WHAT IS NEEDED: After reading the entries below, report how many lines have the string "computer" in them, giving the number alone.

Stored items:
┄┄┄┄┄┄┄┄┄┄

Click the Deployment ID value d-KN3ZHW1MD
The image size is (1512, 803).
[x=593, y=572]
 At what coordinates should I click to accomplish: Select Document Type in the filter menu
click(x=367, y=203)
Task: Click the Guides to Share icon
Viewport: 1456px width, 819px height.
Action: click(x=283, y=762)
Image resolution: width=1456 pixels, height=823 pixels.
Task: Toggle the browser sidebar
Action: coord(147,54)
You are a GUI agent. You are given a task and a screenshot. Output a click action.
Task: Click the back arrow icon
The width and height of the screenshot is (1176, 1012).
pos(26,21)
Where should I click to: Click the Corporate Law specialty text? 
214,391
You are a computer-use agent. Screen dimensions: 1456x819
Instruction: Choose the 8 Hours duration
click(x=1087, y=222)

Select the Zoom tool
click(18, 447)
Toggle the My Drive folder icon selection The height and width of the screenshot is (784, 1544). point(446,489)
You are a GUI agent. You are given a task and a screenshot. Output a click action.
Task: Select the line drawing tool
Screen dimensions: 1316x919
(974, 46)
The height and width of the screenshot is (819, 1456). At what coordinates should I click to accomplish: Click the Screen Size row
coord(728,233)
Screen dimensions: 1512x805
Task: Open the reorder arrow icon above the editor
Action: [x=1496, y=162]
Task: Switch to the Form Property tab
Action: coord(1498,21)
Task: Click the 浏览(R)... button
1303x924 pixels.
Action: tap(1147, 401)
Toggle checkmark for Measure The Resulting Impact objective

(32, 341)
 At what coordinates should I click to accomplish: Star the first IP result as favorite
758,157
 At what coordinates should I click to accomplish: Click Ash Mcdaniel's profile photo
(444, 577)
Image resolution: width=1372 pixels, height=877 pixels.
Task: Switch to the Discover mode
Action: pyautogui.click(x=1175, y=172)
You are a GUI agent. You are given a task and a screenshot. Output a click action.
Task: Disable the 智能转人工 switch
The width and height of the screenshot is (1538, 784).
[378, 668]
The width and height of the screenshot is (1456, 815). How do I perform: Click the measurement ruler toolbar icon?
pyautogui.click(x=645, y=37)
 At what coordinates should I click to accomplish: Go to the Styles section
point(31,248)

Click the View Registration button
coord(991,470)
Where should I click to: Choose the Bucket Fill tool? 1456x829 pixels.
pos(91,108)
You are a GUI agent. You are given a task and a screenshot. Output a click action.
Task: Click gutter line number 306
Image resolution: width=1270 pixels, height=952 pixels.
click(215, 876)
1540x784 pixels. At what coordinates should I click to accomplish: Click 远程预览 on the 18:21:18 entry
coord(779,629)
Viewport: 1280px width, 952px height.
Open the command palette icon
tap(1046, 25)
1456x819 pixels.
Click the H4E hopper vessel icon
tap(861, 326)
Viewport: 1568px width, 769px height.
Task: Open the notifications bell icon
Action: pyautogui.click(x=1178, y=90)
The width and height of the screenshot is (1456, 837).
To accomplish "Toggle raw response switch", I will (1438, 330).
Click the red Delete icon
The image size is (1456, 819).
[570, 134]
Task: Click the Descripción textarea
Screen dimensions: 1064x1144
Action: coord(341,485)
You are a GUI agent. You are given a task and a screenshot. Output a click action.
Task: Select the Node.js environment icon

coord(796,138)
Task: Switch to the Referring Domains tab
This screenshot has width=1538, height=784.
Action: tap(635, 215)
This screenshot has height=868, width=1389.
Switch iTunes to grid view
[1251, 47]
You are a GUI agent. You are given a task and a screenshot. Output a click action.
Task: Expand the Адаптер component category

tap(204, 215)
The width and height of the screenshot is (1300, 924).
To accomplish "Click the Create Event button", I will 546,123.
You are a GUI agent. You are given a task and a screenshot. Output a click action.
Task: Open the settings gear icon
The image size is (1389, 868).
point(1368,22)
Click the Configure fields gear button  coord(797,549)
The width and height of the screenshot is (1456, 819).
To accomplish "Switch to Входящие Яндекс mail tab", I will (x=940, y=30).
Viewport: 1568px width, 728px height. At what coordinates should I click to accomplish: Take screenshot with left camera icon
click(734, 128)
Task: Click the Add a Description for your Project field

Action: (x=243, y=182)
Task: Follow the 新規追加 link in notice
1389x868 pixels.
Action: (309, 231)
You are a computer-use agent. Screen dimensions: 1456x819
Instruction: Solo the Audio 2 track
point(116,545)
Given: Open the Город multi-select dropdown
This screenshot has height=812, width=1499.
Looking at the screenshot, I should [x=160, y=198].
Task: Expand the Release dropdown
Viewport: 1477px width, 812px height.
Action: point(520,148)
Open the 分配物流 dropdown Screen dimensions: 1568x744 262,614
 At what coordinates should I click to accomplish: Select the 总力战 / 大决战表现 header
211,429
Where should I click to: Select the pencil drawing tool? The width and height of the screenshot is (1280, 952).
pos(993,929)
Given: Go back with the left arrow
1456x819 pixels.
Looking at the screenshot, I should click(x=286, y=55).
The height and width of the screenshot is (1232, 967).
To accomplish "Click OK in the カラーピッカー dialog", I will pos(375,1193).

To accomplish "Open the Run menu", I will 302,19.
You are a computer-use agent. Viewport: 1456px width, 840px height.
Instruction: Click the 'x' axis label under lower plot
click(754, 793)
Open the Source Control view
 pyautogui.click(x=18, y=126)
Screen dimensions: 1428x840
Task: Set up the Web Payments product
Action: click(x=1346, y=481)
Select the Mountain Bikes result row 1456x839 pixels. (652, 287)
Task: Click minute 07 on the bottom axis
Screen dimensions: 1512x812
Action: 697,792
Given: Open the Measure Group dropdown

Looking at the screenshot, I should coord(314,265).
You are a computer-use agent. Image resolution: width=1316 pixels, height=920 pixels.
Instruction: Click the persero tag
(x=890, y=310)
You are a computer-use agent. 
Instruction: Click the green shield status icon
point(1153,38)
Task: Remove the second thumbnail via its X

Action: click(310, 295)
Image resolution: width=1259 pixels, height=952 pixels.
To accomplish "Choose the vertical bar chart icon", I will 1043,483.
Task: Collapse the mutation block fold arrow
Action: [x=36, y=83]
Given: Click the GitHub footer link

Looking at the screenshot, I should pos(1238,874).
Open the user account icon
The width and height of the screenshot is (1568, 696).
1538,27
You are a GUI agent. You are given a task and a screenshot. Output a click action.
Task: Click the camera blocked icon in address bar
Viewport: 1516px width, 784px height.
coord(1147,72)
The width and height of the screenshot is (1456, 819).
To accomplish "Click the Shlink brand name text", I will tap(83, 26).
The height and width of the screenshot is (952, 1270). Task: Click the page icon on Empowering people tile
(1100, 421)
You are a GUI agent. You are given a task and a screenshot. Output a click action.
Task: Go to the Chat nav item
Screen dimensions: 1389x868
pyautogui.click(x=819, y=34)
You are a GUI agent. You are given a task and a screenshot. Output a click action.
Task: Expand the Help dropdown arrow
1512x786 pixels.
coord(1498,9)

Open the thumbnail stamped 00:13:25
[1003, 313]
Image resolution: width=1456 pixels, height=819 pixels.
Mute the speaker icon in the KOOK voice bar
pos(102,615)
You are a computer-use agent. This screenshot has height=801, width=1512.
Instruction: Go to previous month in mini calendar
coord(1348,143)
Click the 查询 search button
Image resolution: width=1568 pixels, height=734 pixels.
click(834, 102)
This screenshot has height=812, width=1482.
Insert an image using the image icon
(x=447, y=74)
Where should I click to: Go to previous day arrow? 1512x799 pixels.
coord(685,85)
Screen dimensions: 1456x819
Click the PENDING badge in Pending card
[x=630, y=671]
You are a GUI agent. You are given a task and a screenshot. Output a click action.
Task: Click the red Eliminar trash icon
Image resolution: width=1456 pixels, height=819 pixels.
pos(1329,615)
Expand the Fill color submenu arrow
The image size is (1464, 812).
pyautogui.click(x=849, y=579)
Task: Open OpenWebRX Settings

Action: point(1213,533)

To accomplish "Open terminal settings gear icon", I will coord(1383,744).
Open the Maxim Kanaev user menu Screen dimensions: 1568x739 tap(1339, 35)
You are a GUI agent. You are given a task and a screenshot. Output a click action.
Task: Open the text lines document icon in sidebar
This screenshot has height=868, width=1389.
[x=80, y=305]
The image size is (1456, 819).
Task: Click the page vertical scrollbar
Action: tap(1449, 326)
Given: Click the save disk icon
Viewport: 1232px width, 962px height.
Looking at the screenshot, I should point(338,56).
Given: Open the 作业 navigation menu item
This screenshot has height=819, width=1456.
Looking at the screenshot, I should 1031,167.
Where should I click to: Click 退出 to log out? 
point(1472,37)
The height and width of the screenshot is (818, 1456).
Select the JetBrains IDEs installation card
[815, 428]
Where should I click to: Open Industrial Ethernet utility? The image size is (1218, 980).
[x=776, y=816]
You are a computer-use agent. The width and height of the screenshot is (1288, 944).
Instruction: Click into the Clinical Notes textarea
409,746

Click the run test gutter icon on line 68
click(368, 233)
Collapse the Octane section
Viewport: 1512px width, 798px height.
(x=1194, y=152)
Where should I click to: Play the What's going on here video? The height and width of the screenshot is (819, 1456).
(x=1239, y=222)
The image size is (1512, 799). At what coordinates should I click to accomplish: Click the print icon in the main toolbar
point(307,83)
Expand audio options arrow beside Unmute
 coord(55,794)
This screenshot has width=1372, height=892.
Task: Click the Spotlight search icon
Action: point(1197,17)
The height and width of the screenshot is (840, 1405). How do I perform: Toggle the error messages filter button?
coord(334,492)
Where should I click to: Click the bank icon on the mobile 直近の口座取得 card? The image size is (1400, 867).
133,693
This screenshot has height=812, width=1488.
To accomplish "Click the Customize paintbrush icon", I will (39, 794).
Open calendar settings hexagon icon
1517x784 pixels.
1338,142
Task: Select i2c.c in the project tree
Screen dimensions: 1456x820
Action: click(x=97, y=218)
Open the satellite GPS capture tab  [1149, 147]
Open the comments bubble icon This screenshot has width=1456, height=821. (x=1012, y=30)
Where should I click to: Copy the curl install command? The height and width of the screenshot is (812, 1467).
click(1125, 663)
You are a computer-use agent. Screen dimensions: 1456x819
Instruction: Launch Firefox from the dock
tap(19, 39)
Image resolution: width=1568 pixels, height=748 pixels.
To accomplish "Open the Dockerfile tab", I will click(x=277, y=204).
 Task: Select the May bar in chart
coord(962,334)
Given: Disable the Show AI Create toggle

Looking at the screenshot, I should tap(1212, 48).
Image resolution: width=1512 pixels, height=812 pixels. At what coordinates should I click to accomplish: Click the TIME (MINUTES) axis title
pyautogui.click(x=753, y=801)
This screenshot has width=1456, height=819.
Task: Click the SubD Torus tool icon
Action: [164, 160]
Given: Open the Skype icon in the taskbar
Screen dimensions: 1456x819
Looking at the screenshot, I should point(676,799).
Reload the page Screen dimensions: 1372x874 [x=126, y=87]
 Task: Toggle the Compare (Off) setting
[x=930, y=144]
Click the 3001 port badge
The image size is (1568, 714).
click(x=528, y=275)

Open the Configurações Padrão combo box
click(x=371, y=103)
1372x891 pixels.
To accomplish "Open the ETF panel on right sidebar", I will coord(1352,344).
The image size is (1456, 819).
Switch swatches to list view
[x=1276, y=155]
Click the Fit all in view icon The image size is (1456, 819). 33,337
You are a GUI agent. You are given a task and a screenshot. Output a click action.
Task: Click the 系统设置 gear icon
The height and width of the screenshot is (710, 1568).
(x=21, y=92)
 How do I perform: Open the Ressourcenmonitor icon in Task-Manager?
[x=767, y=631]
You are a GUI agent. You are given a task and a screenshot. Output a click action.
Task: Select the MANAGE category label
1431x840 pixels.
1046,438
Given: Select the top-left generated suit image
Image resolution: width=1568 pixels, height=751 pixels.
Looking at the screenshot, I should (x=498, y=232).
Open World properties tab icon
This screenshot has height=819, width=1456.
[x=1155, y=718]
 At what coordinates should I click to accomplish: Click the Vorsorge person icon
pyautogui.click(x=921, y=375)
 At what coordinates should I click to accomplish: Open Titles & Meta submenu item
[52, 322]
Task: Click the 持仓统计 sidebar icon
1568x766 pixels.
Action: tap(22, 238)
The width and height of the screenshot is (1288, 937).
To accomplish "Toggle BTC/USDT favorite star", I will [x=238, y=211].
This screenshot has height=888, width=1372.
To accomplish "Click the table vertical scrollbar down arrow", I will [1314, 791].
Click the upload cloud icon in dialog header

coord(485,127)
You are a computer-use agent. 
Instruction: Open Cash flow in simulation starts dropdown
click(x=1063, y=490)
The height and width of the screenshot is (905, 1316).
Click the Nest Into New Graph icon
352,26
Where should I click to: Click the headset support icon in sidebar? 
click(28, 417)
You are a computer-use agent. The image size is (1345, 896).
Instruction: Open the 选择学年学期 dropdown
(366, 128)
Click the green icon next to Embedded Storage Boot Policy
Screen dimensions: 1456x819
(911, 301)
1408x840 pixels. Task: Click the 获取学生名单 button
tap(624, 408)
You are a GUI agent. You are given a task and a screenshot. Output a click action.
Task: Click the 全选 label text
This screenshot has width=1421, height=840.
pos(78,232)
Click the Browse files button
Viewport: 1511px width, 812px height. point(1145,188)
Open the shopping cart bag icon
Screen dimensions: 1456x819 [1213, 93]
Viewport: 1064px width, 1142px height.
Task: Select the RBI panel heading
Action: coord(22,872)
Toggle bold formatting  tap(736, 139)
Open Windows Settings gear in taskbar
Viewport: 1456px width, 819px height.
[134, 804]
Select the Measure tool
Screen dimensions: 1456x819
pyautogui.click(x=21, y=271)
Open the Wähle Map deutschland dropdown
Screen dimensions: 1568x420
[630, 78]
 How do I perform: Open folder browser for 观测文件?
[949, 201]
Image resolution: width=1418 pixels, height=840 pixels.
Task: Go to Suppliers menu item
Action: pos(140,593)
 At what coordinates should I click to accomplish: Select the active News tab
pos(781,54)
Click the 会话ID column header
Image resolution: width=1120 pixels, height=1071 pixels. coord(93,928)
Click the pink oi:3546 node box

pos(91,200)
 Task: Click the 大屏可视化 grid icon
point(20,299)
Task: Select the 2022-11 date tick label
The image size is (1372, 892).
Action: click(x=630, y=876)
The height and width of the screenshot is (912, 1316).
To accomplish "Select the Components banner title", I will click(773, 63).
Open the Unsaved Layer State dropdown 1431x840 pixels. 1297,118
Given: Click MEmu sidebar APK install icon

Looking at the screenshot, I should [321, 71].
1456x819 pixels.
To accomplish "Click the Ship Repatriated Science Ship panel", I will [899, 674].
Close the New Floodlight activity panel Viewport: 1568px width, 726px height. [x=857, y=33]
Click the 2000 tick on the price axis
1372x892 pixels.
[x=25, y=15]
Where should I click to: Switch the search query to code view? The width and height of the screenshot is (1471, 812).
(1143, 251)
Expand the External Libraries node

┄┄┄┄┄┄┄┄┄┄

ANSWER TO THIS TASK: 10